Held, appeal dismissed. (1) The jurisdiction under section 57 of the Freedom of Information Act 2000 was to hear appeals against first instance regulatory decisions. Such proceedings were essentially an appeal against the outcome of a complaint, on which the First-tier Tribunal would consider the regulator’s decision afresh and was empowered by section 58(1) to serve any notice that the regulator could have served at the time of the decision notice. The right of appeal arose solely in relation to the Information Commissioner’s decision notice and nothing in the language of section 57 suggested that the complainant was permitted to introduce, either in addition or in substitution, a wholly new complaint the subject matter of which could not have been the subject matter of the decision notice. The tribunal was neither required nor empowered to bypass the function of the commissioner by deciding whether the public authority’s subsequent substantive responses to previously unanswered requests were in accordance with Part I of the 2000 Act. Accordingly, when determining an appeal against a decision of the commissioner in relation to a freedom of information request, the First-tier Tribunal was confined to determining anew the question that was before the commissioner at the date of the decision notice and did not have jurisdiction also to decide whether the public authority had, since then, dealt with the freedom of information request in accordance with its obligations under Part 1 of the Act. While there might be good reasons why appeals linked to the same freedom of information request ought to be heard together, that was a matter of case management rather than extension of jurisdiction. It followed that the First-tier Tribunal had made no material error of law in declining to consider the adequacy of the public authority’s substantive responses post-dating the issue of the decision notice, since those responses were not the subject of the section 50 complaint and were not, and could not have been, the subject matter of the commissioner’s decision notice under appeal (paras 35, 36, 38, 42, 43, 48, 52, 56).

Department for the Environment, Food and Rural Affairs v Information Comr [2012] PTSR 1299, CA Information Comr v Malnick [2018] AACR 29, UT, and Montague v Information Comr [2022] UKUT 104 (AAC), UT considered.

(2) However, it was it open to the First-tier Tribunal tribunal to reflect the effect of the public authority’s subsequent response in any substituted decision notice which it issued on the appeal, when specifying whether the public authority was required to take specified steps pursuant to section 50(4).
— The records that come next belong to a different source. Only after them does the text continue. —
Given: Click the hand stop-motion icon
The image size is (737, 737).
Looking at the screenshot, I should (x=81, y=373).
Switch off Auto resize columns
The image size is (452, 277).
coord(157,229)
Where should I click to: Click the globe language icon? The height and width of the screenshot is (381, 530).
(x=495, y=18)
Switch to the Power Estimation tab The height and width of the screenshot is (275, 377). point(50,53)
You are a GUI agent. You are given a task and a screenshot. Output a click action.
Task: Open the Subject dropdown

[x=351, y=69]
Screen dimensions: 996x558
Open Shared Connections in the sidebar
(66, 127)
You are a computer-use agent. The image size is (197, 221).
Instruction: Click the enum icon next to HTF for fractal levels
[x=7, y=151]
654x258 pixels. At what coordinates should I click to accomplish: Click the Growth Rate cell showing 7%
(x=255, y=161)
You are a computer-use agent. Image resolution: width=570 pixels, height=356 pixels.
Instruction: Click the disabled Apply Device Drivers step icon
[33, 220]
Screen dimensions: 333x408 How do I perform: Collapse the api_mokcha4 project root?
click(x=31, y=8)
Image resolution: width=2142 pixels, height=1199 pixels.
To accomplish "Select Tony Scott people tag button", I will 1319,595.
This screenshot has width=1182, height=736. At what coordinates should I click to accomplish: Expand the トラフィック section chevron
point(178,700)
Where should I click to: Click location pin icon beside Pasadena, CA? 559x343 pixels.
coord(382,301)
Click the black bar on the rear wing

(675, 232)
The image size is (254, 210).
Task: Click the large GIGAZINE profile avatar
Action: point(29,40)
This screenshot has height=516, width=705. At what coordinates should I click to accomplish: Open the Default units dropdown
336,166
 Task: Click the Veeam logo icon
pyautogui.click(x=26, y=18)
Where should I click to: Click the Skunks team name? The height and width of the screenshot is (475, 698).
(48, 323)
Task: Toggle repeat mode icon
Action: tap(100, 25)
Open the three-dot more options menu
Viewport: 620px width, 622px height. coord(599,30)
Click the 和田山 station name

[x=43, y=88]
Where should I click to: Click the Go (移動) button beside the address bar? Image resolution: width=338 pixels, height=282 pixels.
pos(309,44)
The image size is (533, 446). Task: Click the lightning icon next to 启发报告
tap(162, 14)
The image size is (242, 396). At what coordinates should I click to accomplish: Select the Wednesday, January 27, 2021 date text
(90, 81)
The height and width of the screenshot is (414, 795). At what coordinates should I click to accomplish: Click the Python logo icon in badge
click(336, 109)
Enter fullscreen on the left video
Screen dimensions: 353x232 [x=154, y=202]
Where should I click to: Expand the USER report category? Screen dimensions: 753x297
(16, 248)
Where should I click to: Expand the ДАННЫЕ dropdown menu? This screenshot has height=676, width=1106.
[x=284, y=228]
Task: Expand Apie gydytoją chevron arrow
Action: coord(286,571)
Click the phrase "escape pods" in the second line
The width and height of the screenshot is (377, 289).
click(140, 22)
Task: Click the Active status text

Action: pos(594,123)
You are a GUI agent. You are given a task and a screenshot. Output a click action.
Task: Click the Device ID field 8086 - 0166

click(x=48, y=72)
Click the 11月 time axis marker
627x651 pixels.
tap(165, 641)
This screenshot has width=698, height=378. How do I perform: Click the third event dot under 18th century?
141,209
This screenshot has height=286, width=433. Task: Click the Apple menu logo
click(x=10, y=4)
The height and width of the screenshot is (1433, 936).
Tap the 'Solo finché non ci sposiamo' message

Moreover, where, following a section 50 decision notice or section 58 substituted decision notice, a public authority provided a subsequent response to the information request, nothing in the 2000 Act prohibited the information requester from making a further section 50 complaint, or the commissioner from issuing a successive decision notice in relation to that new complaint (paras 53, 56–58).

The requester in person

Michael White (instructed by Information Commissioner’s Office) for the Information Commissioner.